本文抜粋
------
国が財源を確保するため、約8割の地方自治体が同事業に参加。内閣府地方創生推進事務局によると、コロナ禍で地方移住が進んだ2022年度、同事業の支援件数は全国で2495件(移住人数は5108人)、2023年度は3542件(同7782人)だった。
これとは別に、宮崎県は移住前の居住地要件を「東京圏(埼玉県・千葉県・東京都23区以外・神奈川県)」「名古屋圏(岐阜県・愛知県・三重県)」「大阪圏(京都府・大阪府・兵庫県・奈良県)」「福岡県」に広げた県独自の移住支援金を用意。単身者への支給額が最大「30万円」という点以外は、東京23区の在住者・通勤者を対象とした国の制度と同額だ。
都城市は、これら国や県の移住支援制度を大きく拡張。2023年2月、翌4月の新年度から独自の移住支援制度を開始すると発表した。
移住前の居住地要件は「全国どこでも」。正確には近隣の3️市町(宮崎県三股町・鹿児島県曽於市・志布志市)以外からであればどこでも可とし、さらに給付金を大幅に増額した。
国の制度 | 県の制度 | 都城市の制度 | |
---|---|---|---|
基礎給付 | 単身60万円 世帯100万円 |
単身30万円 世帯100万円 |
単身100万円 世帯200万円 |
子ども 加算 |
一人100万円 | 一人100万円 | 一人100万円 |
中山間 地域加算 |
― | ― | 単身100万円 世帯100万円 |
移住前の 居住地 |
東京23区 | 東京圏、名古屋圏、大阪圏、福岡県 | 全国どこでも |
基礎給付額は単身「100万円」、世帯「200万円」と国の約1.7〜2倍に引き上げ、移住先が中山間地域の場合は「100万円」を加算。子ども加算額は、国や県の制度と同じく一人「100万円」とした。たとえば、両親と子2人が中山間地域に移住した場合、国や県の制度だと「300万円」のところ、都城市の独自制度では「500万円」となる。
------
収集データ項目
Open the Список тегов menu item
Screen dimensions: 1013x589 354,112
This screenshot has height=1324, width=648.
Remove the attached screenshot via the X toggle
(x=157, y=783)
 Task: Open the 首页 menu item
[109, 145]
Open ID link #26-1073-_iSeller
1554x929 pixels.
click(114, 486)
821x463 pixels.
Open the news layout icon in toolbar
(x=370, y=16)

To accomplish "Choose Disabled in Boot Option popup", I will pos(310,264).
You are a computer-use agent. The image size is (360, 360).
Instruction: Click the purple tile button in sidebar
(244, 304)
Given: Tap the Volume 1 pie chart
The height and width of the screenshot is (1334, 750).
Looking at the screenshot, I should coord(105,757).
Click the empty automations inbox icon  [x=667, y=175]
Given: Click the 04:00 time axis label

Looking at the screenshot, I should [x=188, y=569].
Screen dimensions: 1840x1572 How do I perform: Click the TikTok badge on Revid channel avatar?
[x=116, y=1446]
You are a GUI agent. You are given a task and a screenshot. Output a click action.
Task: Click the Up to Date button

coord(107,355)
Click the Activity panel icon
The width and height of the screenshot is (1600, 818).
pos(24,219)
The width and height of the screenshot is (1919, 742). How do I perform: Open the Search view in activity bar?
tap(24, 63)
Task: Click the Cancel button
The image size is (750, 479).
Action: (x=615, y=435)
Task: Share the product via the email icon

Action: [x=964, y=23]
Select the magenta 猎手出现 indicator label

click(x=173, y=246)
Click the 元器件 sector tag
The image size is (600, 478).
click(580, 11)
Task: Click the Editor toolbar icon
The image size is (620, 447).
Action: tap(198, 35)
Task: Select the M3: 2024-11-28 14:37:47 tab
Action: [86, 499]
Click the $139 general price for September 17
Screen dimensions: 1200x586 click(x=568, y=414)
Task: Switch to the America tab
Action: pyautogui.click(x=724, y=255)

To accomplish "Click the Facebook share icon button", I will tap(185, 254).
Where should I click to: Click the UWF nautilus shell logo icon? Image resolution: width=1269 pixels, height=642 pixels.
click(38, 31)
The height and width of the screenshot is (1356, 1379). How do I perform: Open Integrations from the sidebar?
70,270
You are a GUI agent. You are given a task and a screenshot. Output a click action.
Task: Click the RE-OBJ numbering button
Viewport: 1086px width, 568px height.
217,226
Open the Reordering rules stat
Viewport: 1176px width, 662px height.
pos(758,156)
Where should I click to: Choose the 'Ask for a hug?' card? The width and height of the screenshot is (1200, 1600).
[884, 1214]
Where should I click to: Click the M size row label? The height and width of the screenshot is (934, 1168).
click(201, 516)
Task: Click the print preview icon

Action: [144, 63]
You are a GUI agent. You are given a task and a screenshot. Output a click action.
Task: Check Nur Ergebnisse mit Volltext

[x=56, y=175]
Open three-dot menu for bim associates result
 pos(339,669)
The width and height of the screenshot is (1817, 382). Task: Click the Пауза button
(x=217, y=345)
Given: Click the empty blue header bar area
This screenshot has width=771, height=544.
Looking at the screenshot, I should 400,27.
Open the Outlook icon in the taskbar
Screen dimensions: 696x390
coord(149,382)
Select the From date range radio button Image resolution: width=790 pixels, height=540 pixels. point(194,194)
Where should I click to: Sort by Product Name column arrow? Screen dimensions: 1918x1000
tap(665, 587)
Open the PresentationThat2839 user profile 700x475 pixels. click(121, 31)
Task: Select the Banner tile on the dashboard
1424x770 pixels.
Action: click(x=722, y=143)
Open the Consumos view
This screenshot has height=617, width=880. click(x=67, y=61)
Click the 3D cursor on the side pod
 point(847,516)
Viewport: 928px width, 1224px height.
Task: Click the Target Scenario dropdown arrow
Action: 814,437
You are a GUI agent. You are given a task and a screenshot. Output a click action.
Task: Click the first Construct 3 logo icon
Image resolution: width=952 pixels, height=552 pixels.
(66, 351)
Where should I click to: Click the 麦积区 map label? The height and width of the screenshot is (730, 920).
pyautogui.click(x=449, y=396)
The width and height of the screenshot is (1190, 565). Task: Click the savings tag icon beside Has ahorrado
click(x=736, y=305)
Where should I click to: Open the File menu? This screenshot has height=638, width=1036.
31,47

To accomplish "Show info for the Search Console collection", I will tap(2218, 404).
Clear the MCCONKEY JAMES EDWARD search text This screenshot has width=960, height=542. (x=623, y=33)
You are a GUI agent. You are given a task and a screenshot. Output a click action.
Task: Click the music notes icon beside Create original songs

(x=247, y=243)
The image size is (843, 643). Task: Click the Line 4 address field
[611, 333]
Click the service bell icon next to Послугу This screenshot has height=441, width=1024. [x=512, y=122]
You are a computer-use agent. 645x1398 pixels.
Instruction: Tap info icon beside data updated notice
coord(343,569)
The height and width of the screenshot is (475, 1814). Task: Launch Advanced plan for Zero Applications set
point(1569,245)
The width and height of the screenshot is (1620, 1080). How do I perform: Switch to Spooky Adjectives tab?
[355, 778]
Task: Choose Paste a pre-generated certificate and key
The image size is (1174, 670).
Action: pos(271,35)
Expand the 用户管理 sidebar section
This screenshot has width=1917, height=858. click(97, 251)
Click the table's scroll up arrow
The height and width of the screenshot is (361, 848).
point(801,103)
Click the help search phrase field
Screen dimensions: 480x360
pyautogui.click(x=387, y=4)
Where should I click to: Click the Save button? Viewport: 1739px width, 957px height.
------
やること
A – 移住支援制度の文章に基づいて答えよ。
(i) 2023年度の同事業の支援件数は何件か。
(ii) 都城市が独自の移住支援制度の開始を発表したのはいつか。
(iii) 両親と子2人が中山間地域に移住した場合、都城市の独自制度ではいくらになるか。
B – 移住支援制度の文章の「移住前の居住地要件は「全国ど」から「度では「500万円」となる。」までをすべて、「都城市」を「宮崎県都城市」に変えて書き直せ。
C – 移住支援制度の文章の続きを、最後の文の後から書き継げ。
データは本文とは別の資料である。

解答
A –
(i) 3542件
(ii) 2023年2月
(iii) 500万円

B –
移住前の居住地要件は「全国どこでも」。正確には近隣の3️市町(宮崎県三股町・鹿児島県曽於市・志布志市)以外からであればどこでも可とし、さらに給付金を大幅に増額した。
国の制度 | 県の制度 | 宮崎県都城市の制度 | |
---|---|---|---|
基礎給付 | 単身60万円 世帯100万円 |
単身30万円 世帯100万円 |
単身100万円 世帯200万円 |
子ども 加算 |
一人100万円 | 一人100万円 | 一人100万円 |
中山間 地域加算 |
― | ― | 単身100万円 世帯100万円 |
移住前の 居住地 |
東京23区 | 東京圏、名古屋圏、大阪圏、福岡県 | 全国どこでも |
基礎給付額は単身「100万円」、世帯「200万円」と国の約1.7〜2倍に引き上げ、移住先が中山間地域の場合は「100万円」を加算。子ども加算額は、国や県の制度と同じく一人「100万円」とした。たとえば、両親と子2人が中山間地域に移住した場合、国や県の制度だと「300万円」のところ、宮崎県都城市の独自制度では「500万円」となる。

C –
条件の幅広さや給付金額は全国トップクラスに。この思い切った施策がのちに、大きなインパクトを生むことになる。
想定を超える展開、3月の“駆け込み”
都城市は2023年度、強力な移住支援制度の開始にあわせて、人口減少対策を総合的・一体的に推進するための組織改編も行っている。
総合政策部に「人口減少対策課」を新設し、同課内に「移住・定住推進室」を設置。伴い、市役所内に開設していた「移住・定住サポートセンター」を同室に移設した上で、2023年4月からの移住者を出迎えた。
人口減少対策課のゴールは「10年後の人口増加」。この数年、都城市の自然減は1000〜1300人減という水準。ということは、1300〜1500人程度の社会増があれば人口増に転じることができる。給付金があってもいきなり1500人は無理。まずは「年間600人」の移住者数を目標に掲げたが、蓋を開けると良い意味で予想を裏切る展開となった。
2023年7月末時点の移住者数は「439人」。わずか4カ月で前年度の実績である435人を超えたのだ。5カ月目の翌8月には年間目標の600人を突破したことから、人口減少対策課は年度途中で目標を2倍の「1200人」へ上方修正。しかし、それをも軽く超えていく。
10カ月目の2024年1月末時点の年間累計移住者数は「1833人」。もはや、この段階で完全に想定を超えていたが、2023年度の最後、3月にとんでもない人数が積み増された。その数、「1475人」。2023年4〜12月の9カ月分に相当する規模の移住者が、3月に集中した。
この莫大な駆け込み移住者を誘った要因はなにか。一つは、移住者の急増を踏まえ、制度の見直しが予定されたことが挙げられる。
2023年度が終わる直前の2月、池田市長は定例会見で、想定を超える移住者が訪れたことから翌年度の給付金制度を見直すと発表。2024年度は、基礎給付を国や県と同じ額に引き下げ、中山間地域での居住加算は「1人20万円(上限100万円)」とし、1人100万円の子ども加算は上限を「300万円」とした。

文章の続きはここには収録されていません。